The Common Weakness Enumeration is a category system for software weaknesses and vulnerabilities. It is sustained by a community project with the goals of understanding flaws in software and creating automated tools that can be used to identify, fix, and prevent those flaws. Wikipedia
The CWE provides several different lenses of the list. One that might be beneficial during software development, or perhaps during research for vulnerabilities.
There are several types of CWEs (or meta types?) with the following relationships:
- Category - Entry that contains a set or group of weaknesses that share a common characteristic.
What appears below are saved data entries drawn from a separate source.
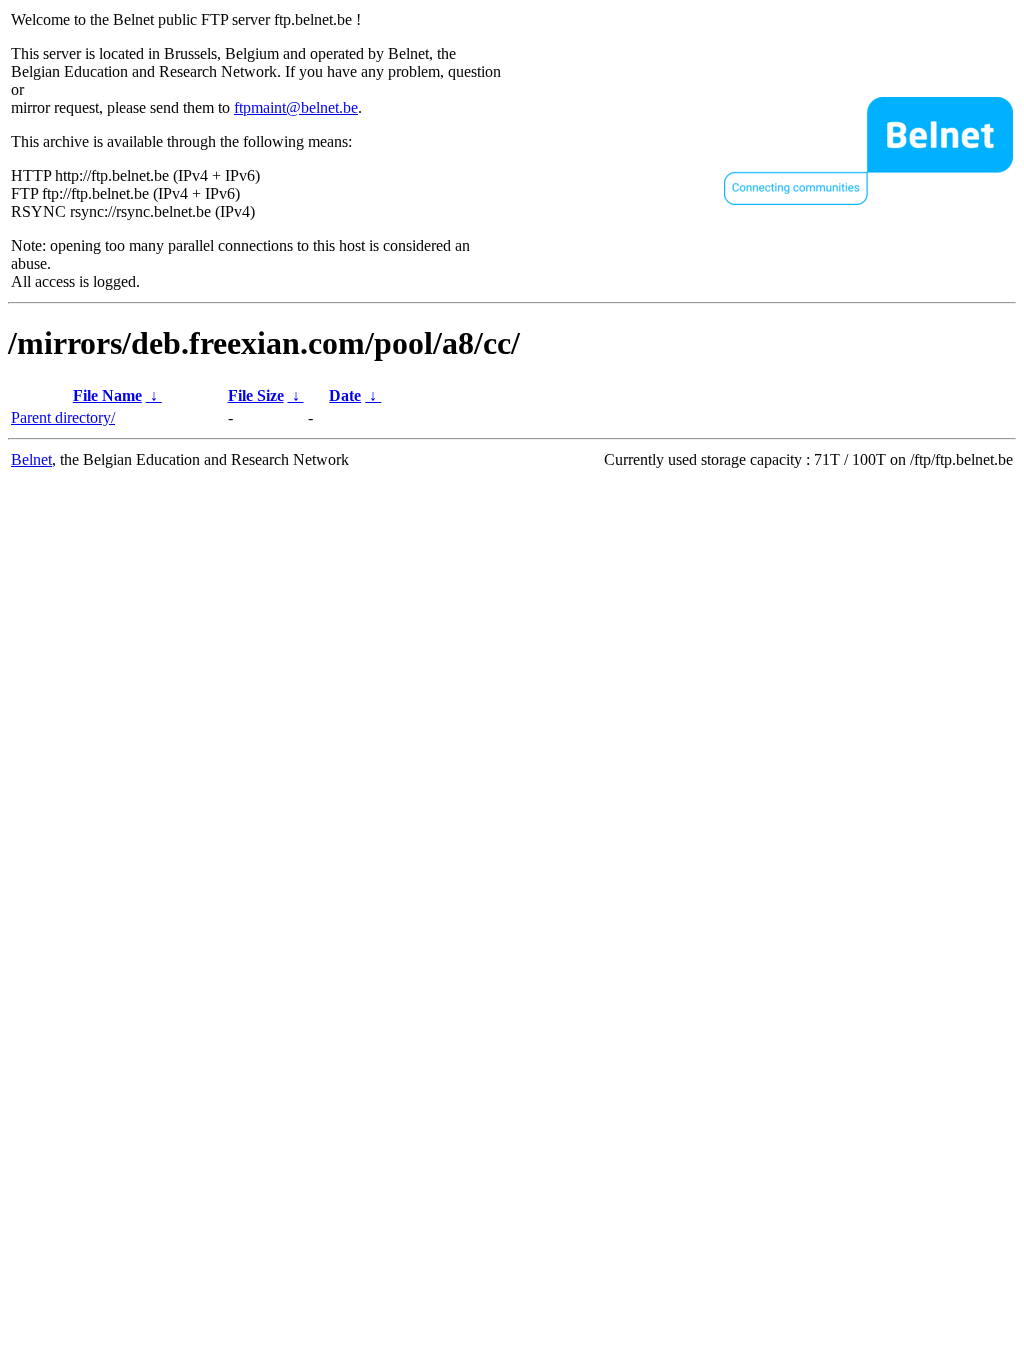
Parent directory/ (63, 417)
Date (345, 395)
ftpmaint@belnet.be (296, 107)
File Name (107, 395)
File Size (256, 395)
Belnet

For example, CWE-557: Concurrency Issues or CWE-355: User Interface Security Issues, where the shared attributes may any number of things including, but not limited to, functional area (e.g., authentication, cryptography) and the relevant resource (e.g., credentials management, certificate issues).
- Pillar weakness - A high level abstract type of weakness. Cannot be more abstract. Example: Improper Access Control - (284)
- Class weakness- independent of any specific language or technology. such as CWE-74: Improper Neutralization of Special Elements in Output Used by a Downstream Component (‘Injection’)
- Base weakness- a more specific type of weakness that is still mostly independent of a specific resource or technology such as CWE-79: Improper Neutralization of Input During Web Page Generation (‘Cross-site Scripting’);
- Variant weakness - a weakness specific to a particular resource, technology, or context such as CWE-83: Improper Neutralization of Script in Attributes in a Web Page
There are also several views to consider. Each one might provide a different look at the same problem, generating new ideas.